__Problem__.
Your reply must consist of the data below, reproduced character for character.

Stored records
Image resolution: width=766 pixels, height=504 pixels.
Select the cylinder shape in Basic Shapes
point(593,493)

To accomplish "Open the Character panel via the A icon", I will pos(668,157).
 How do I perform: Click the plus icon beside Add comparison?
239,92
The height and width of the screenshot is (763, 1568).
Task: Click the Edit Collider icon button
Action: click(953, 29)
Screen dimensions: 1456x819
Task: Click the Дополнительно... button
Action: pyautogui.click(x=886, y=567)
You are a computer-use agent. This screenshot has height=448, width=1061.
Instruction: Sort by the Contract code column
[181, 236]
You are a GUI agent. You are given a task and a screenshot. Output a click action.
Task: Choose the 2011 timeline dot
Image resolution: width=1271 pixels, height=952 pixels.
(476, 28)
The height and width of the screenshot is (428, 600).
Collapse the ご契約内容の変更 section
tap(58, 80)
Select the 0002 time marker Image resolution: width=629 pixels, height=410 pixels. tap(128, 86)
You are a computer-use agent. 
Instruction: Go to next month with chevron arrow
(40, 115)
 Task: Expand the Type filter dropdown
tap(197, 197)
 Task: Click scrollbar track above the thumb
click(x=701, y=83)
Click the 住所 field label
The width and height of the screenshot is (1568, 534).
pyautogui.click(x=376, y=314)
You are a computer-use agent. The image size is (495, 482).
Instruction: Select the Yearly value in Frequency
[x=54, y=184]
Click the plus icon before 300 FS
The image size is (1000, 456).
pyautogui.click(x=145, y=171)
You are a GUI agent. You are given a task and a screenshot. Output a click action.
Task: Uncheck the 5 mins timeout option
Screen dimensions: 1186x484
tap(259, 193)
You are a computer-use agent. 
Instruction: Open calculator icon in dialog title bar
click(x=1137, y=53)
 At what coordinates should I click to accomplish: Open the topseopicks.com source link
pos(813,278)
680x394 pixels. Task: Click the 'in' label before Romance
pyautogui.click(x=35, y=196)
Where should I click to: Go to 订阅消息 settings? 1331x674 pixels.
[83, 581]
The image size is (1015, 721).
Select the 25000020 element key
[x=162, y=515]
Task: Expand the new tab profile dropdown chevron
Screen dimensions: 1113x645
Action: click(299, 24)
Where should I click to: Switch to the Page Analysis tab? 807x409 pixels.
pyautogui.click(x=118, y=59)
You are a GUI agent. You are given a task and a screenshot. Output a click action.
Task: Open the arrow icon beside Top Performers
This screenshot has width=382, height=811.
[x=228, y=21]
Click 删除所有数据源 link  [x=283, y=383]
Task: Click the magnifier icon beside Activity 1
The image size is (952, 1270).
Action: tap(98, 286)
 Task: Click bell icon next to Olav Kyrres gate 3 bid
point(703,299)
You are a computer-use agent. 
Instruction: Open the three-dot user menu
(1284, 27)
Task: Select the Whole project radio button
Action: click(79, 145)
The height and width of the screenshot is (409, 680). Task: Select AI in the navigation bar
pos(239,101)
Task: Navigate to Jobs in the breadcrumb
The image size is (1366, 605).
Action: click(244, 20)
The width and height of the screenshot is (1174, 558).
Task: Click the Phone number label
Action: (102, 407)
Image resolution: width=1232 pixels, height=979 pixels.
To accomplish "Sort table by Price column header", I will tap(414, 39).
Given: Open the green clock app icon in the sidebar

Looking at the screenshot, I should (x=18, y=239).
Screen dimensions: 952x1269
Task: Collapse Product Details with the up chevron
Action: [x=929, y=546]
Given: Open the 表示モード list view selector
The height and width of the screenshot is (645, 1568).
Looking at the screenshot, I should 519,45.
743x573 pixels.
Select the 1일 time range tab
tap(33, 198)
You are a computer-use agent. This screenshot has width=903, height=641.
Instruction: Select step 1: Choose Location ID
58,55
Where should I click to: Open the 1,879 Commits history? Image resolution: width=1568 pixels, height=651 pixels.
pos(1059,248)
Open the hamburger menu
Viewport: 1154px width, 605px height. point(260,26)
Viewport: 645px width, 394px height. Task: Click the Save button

__Exercise solution__.
Image resolution: width=766 pixels, height=504 pixels.
Select the cylinder shape in Basic Shapes
point(593,493)

To accomplish "Open the Character panel via the A icon", I will pos(668,157).
 How do I perform: Click the plus icon beside Add comparison?
239,92
The height and width of the screenshot is (763, 1568).
Task: Click the Edit Collider icon button
Action: click(953, 29)
Screen dimensions: 1456x819
Task: Click the Дополнительно... button
Action: pyautogui.click(x=886, y=567)
You are a computer-use agent. This screenshot has height=448, width=1061.
Instruction: Sort by the Contract code column
[181, 236]
You are a GUI agent. You are given a task and a screenshot. Output a click action.
Task: Choose the 2011 timeline dot
Image resolution: width=1271 pixels, height=952 pixels.
(476, 28)
The height and width of the screenshot is (428, 600).
Collapse the ご契約内容の変更 section
tap(58, 80)
Select the 0002 time marker Image resolution: width=629 pixels, height=410 pixels. tap(128, 86)
You are a computer-use agent. 
Instruction: Go to next month with chevron arrow
(40, 115)
 Task: Expand the Type filter dropdown
tap(197, 197)
 Task: Click scrollbar track above the thumb
click(x=701, y=83)
Click the 住所 field label
The width and height of the screenshot is (1568, 534).
pyautogui.click(x=376, y=314)
You are a computer-use agent. The image size is (495, 482).
Instruction: Select the Yearly value in Frequency
[x=54, y=184]
Click the plus icon before 300 FS
The image size is (1000, 456).
pyautogui.click(x=145, y=171)
You are a GUI agent. You are given a task and a screenshot. Output a click action.
Task: Uncheck the 5 mins timeout option
Screen dimensions: 1186x484
tap(259, 193)
You are a computer-use agent. 
Instruction: Open calculator icon in dialog title bar
click(x=1137, y=53)
 At what coordinates should I click to accomplish: Open the topseopicks.com source link
pos(813,278)
680x394 pixels. Task: Click the 'in' label before Romance
pyautogui.click(x=35, y=196)
Where should I click to: Go to 订阅消息 settings? 1331x674 pixels.
[83, 581]
The image size is (1015, 721).
Select the 25000020 element key
[x=162, y=515]
Task: Expand the new tab profile dropdown chevron
Screen dimensions: 1113x645
Action: click(299, 24)
Where should I click to: Switch to the Page Analysis tab? 807x409 pixels.
pyautogui.click(x=118, y=59)
You are a GUI agent. You are given a task and a screenshot. Output a click action.
Task: Open the arrow icon beside Top Performers
This screenshot has width=382, height=811.
[x=228, y=21]
Click 删除所有数据源 link  [x=283, y=383]
Task: Click the magnifier icon beside Activity 1
The image size is (952, 1270).
Action: tap(98, 286)
 Task: Click bell icon next to Olav Kyrres gate 3 bid
point(703,299)
You are a computer-use agent. 
Instruction: Open the three-dot user menu
(1284, 27)
Task: Select the Whole project radio button
Action: click(79, 145)
The height and width of the screenshot is (409, 680). Task: Select AI in the navigation bar
pos(239,101)
Task: Navigate to Jobs in the breadcrumb
The image size is (1366, 605).
Action: click(244, 20)
The width and height of the screenshot is (1174, 558).
Task: Click the Phone number label
Action: (102, 407)
Image resolution: width=1232 pixels, height=979 pixels.
To accomplish "Sort table by Price column header", I will tap(414, 39).
Given: Open the green clock app icon in the sidebar

Looking at the screenshot, I should (x=18, y=239).
Screen dimensions: 952x1269
Task: Collapse Product Details with the up chevron
Action: [x=929, y=546]
Given: Open the 表示モード list view selector
The height and width of the screenshot is (645, 1568).
Looking at the screenshot, I should 519,45.
743x573 pixels.
Select the 1일 time range tab
tap(33, 198)
You are a computer-use agent. This screenshot has width=903, height=641.
Instruction: Select step 1: Choose Location ID
58,55
Where should I click to: Open the 1,879 Commits history? Image resolution: width=1568 pixels, height=651 pixels.
pos(1059,248)
Open the hamburger menu
Viewport: 1154px width, 605px height. point(260,26)
Viewport: 645px width, 394px height. Task: Click the Save button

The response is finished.